A música ativa várias áreas cerebrais importantes ao mesmo tempo: o lobo parietal (que contém o córtex motor); o occiptal, ou lobo de processamento visual (o centro do cérebro para ritmo e coordenação); o lobo temporal (que regula o tom e a estrutura); e o lobo frontal e cerebelo (que regulam a emoção).

Tais áreas do nosso cérebro são críticas para o desempenho atlético. É justamente no lobo temporal, por exemplo, que o cortisol (um hormônio do stress ) é liberado. A música, neste caso, ajuda a regular o stress, reduzindo os níveis de cortisol.

Já o córtex motor, que fica localizado no lobo parietal, regula a função motora do nosso corpo, o que nos ajuda a determinar o quão bem coordenamos nossos membros. A música, de uma forma mais ampla, nos ajuda a controlar nossas emoções, regulando o humor e nos ajudando a “filtrar” as distrações.

A chave, neste caso, é usar a música para explorar a secreção de dopamina e opioides naturais do cérebro, dois elementos químicos naturais que ajudam a bloquear nossa percepção de fadiga e dor. Músicas que contém uma mensagem positiva podem enviar um recado igualmente positivo ao cérebo, atuando no humor e aumentando a confiança do atleta.

Outra fator interessante sobre ouvir música durante a prática esportiva, é que a sincronização do ritmo da música com a frequência cardíaca de um atleta pode ter resultados bastante poderosos, como melhora na resistência, velocidade e desempenho atlético.

Isso não significa, no entanto, apenas aumentar o ritmo porque existe um “teto”, ou seja, qualquer coisa acima de 140 batimentos por minuto não fará um atleta ir mais rápido (ou mais forte). Estima-se que o ponto ideal seja por volta dos 120 bpm, que é a frequência média durante uma corrida leve.

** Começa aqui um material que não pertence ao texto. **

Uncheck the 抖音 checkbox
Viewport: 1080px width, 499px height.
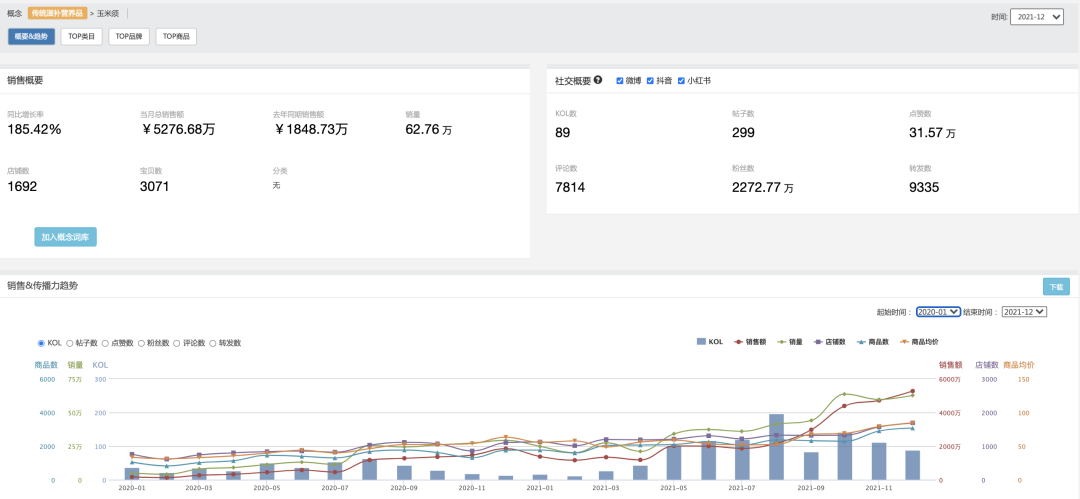(x=650, y=81)
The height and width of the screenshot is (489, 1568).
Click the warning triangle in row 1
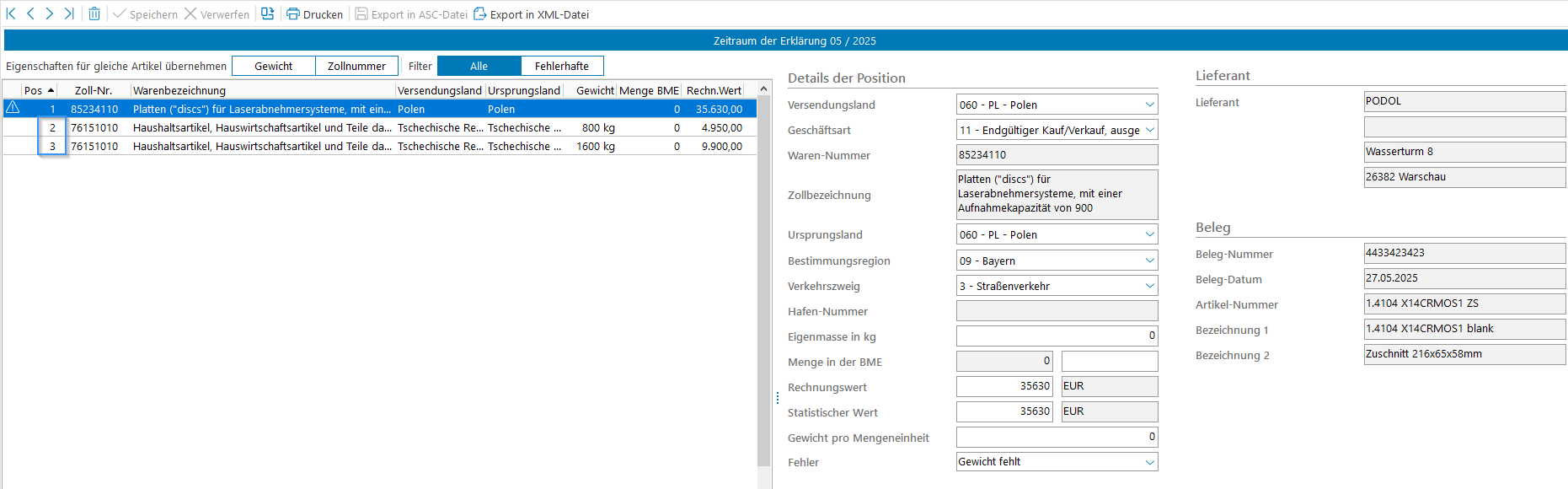(13, 108)
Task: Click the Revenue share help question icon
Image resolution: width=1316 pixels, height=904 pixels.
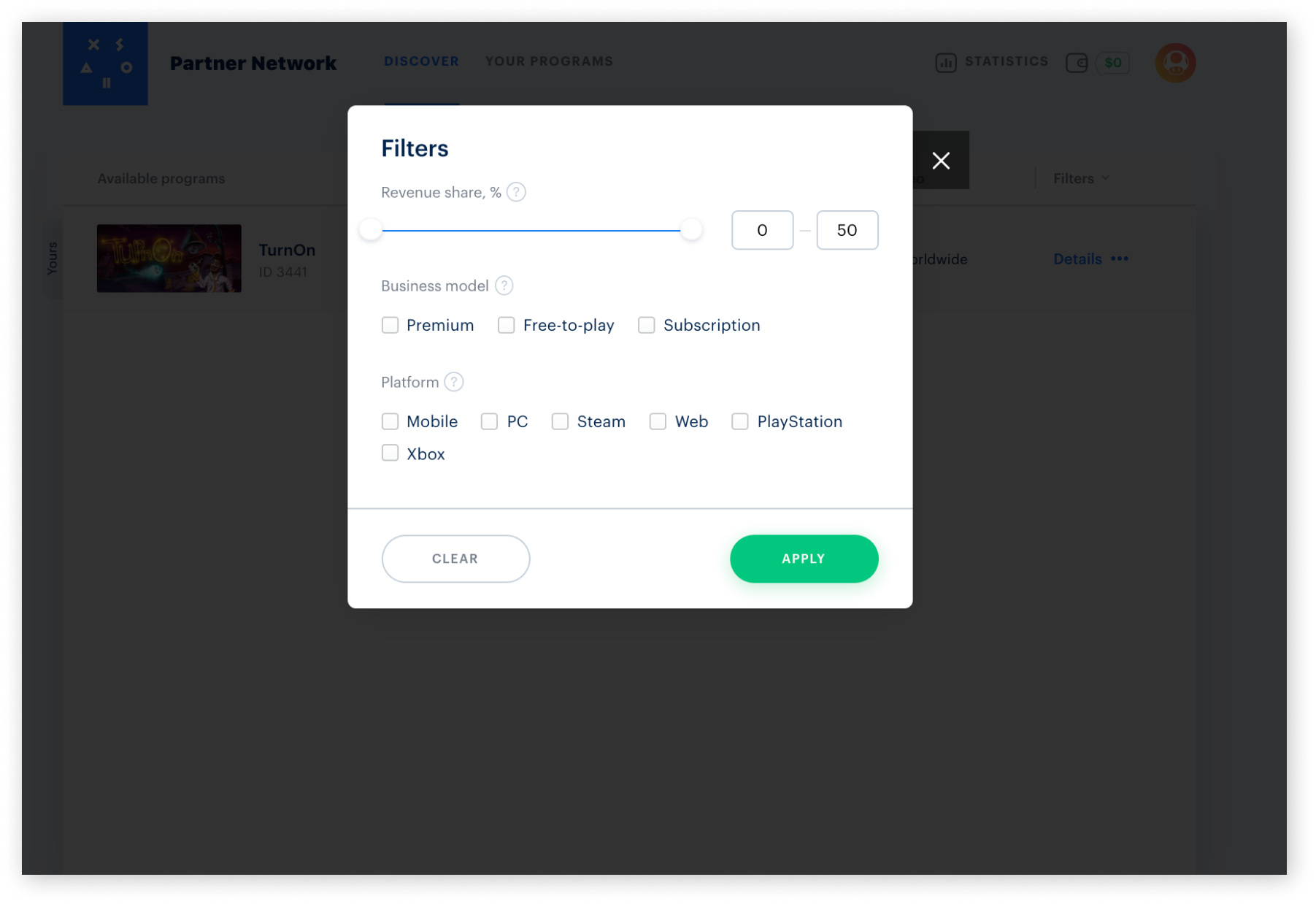Action: (x=516, y=192)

Finalmente, a música ajuda os atletas com suas memórias musculares.

Ouvir músicas cujas letras imitam o movimento físico, como por exemplo a canção “Push it”, do Salt n ‘Pepper, são de grande valia para atletas de arremesso de peso (ou qualquer outro desporto  que exija que o atleta empurre algo fisicamente).

Quem acompanha o mundo dos desportos já sabe que a prática é bastante difundida: jogadores da Seleção Portuguesa, como Cristiano Ronaldo e Nani, atletas da NBA, como Kevin Durant e Lebron James, e nadadores como Michael Phelps não dispensam seus fones de ouvido nos momentos que antecedem a disputa.

Em certos Desportos, como o poker, é permitido que os atletas usem fones de ouvido durante a partida, o que muitos utilizam para auxiliar na concetração.

Liv Boeree e Igor Kurganov, grandes nomes da modalidade, não escondem sua forte relação com a música. O casal 20 do poker mundial aprecia remixes de música eletrônica e bandas de rock como Tool e Muse. Concluindo, podemos afirmar que a música funciona como uma droga (do bem): melhora o desempenho e é viciante.

O mais importante, entretanto, é que essa avaliação seja feita caso a caso. Pesar quais são os benefícios que a prática nos traz, comparar com os malefícios e buscar um equilíbrio que respeite os limites do nosso corpo. Com tudo isso em mente, basta caprichar na playlist e partir pro treino!